Well it's back what ever it is. Now I'm getting fuel but only to the front cylinder. If you look down in it when you crank on it you can see it in the front not the back. After you crank it for a bit it will start for a few sec. and die. I checked the flow rate and it's at 2.9oz at 3 sec. Is that to low to push fuel to the back cylinder maybe?


----------



## filthyredneck (Feb 10, 2010)

Now it sounds like your tps...I've replaced one once already (with another used one) and now getting ready to replace it again but with a brand new one this time. 

-Killing Time Using Tapatalk-


----------



## Brute and RZR (Jan 29, 2012)

Can that be tested. And what's a new one go for?


----------



## filthyredneck (Feb 10, 2010)

I think the manual describes how to test the tps but not 100% positive. I do remember somebody making a post here about a month a so ago....i think it was copied from another forum, but it showed how to build a tester for your tps for very cheap.
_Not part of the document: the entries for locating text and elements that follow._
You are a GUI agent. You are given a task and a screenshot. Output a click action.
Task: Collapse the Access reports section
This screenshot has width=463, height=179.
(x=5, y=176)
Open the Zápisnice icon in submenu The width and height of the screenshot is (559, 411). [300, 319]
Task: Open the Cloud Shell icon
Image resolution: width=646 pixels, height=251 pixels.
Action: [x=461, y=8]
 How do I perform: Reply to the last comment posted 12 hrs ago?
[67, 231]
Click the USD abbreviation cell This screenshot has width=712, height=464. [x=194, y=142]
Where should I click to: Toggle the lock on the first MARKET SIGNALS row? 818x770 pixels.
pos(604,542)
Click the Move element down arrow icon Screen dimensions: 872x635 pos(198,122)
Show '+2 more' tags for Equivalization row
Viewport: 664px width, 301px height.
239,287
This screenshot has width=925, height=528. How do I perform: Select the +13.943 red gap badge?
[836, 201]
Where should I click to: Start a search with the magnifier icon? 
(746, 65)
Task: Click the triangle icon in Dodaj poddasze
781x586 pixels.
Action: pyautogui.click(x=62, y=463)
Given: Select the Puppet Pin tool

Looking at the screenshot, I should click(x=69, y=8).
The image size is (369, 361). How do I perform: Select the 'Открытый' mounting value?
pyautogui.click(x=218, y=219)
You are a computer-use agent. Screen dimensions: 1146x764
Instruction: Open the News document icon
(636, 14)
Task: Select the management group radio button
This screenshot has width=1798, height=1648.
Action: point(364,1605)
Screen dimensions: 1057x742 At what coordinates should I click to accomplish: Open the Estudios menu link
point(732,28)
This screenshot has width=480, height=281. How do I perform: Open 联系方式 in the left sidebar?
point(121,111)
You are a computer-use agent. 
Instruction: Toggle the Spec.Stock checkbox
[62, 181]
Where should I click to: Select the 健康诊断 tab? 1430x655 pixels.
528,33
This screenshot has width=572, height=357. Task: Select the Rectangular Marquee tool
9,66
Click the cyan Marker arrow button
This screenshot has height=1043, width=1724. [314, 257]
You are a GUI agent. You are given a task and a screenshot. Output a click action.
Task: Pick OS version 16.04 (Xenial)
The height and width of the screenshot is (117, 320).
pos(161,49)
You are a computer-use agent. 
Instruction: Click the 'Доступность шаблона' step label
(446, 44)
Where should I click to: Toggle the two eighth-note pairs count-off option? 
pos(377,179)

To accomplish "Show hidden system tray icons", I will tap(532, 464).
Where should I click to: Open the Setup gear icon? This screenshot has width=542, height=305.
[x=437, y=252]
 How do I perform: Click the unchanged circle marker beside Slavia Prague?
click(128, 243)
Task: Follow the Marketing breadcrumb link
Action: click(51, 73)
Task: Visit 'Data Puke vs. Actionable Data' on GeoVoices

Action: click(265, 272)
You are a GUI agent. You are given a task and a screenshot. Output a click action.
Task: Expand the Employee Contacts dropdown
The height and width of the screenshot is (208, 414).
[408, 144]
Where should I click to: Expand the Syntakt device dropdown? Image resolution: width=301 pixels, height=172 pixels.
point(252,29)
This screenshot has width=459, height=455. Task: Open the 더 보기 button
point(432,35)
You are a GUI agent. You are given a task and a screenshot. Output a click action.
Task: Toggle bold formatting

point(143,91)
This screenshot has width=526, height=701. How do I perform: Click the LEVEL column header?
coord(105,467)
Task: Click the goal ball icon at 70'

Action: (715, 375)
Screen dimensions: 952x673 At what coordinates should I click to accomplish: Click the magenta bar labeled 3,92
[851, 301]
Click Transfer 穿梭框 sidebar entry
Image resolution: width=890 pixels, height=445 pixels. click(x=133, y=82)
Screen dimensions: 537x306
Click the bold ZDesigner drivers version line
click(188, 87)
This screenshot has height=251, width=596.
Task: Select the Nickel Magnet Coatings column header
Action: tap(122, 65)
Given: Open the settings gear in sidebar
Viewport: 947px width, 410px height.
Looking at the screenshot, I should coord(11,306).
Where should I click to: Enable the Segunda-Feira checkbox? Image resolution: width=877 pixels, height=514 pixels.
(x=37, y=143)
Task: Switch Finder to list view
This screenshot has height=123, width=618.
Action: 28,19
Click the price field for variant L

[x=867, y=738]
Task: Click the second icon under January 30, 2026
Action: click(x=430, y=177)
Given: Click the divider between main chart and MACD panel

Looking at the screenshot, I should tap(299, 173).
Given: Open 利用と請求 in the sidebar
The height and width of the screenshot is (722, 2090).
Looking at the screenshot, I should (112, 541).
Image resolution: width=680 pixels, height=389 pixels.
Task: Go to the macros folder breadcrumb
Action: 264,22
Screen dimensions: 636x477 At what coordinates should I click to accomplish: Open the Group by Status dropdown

-Killing Time Using Tapatalk-


----------



## Brute and RZR (Jan 29, 2012)

Well I think I'm going to take it to the dealer and pay them to tell me what is wrong so I can fix it.


----------



## Brute and RZR (Jan 29, 2012)

*update*

Well I got it back from the dealer. They said it was the fuel pump. So I put a another from a suzuki of Ebay. put it all back together and it still doing the same thing. It will start for just a sec. and die.:aargh4:


----------



## Eastexasmudder (Nov 21, 2011)

Check your roll over sensor


I'd rather be riding instead I'm using tapatalk!


----------



## Brute and RZR (Jan 29, 2012)

I've checked that. It will run if you pour gas in it. I'm starting to think maybe this pump is bad to.


----------



## Eastexasmudder (Nov 21, 2011)

Have you checked the secondary screen, and did you change the primary filter


I'd rather be riding instead I'm using tapatalk!


----------



## Brute and RZR (Jan 29, 2012)

Yes put a new primary and poked a hole in the other.


----------



## mossyoak54 (Jan 16, 2012)

I can tell you how to test tps if it works the same way as a car tps. 


Sent from my iPhone using Tapatalk


----------



## Brute and RZR (Jan 29, 2012)

Thanks I'll try anything at this point.


----------